┌─ DATASET RECORDS
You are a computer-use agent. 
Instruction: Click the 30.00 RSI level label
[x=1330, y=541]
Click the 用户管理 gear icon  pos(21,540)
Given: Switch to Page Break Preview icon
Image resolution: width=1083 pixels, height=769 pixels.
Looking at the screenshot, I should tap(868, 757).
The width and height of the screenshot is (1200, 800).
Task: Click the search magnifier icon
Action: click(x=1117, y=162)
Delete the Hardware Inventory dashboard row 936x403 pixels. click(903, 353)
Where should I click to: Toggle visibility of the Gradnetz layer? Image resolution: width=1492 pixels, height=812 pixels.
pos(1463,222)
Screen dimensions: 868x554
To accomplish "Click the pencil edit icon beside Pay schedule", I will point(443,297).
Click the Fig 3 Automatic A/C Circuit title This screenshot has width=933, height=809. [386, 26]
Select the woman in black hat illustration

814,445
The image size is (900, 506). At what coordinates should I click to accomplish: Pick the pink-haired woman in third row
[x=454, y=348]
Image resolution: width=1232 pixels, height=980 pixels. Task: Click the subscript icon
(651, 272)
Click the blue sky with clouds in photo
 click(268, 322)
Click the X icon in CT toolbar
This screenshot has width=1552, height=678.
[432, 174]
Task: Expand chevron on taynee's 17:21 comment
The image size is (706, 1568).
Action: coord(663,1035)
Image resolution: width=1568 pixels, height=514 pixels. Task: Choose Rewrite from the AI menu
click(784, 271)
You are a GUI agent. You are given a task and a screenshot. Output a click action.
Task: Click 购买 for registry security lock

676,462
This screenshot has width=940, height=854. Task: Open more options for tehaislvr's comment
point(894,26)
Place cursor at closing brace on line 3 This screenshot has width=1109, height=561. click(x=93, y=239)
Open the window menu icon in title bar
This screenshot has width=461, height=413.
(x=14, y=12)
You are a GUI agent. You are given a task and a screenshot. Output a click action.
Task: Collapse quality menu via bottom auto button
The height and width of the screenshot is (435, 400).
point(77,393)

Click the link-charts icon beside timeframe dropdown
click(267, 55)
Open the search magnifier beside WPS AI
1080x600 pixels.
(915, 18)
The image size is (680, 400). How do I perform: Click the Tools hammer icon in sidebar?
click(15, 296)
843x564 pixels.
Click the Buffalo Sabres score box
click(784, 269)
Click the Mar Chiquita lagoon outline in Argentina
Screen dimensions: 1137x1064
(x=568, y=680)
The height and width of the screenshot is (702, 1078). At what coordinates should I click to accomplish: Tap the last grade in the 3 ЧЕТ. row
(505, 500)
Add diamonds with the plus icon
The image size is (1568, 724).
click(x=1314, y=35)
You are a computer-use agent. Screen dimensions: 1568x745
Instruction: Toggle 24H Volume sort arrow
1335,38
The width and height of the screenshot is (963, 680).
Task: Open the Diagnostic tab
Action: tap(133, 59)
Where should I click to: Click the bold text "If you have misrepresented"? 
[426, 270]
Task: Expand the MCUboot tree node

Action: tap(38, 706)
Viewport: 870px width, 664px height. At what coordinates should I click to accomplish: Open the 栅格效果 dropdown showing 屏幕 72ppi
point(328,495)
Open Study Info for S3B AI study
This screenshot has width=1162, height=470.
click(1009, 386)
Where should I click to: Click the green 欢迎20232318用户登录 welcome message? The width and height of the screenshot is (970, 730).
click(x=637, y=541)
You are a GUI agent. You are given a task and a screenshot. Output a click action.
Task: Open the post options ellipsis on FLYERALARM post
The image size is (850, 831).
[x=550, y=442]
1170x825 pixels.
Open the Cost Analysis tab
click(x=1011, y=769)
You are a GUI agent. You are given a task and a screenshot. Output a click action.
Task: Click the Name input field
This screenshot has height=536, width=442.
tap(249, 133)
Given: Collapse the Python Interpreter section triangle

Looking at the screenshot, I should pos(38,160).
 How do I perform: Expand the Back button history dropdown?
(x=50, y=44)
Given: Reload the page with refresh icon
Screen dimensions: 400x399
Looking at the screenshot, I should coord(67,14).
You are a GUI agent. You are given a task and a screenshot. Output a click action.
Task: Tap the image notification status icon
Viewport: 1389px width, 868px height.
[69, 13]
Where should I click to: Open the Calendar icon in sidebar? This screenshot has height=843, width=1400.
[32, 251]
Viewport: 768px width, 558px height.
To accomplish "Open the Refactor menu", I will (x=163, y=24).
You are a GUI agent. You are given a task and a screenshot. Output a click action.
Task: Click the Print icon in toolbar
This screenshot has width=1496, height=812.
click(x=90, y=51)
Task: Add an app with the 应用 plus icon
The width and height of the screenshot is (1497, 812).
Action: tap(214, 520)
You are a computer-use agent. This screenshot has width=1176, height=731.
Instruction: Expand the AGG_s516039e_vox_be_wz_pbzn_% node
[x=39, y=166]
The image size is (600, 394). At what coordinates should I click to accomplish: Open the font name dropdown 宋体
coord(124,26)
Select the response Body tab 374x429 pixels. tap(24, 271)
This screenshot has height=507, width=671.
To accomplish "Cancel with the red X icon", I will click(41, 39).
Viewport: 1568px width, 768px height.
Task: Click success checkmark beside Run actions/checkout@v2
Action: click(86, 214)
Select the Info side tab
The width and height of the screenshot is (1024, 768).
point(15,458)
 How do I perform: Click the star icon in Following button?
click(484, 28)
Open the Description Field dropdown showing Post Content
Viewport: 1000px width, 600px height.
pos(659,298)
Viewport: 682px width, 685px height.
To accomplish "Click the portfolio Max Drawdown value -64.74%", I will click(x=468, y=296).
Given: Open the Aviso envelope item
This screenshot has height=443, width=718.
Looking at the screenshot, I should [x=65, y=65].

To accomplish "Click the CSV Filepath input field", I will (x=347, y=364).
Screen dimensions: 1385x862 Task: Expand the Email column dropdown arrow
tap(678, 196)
└─
» **TASK OBJECTIVE**
Above are the records. Copy every line in them holding "input".

» **RESPONSE BOX**
Task: Click the Name input field
To accomplish "Click the CSV Filepath input field", I will (x=347, y=364).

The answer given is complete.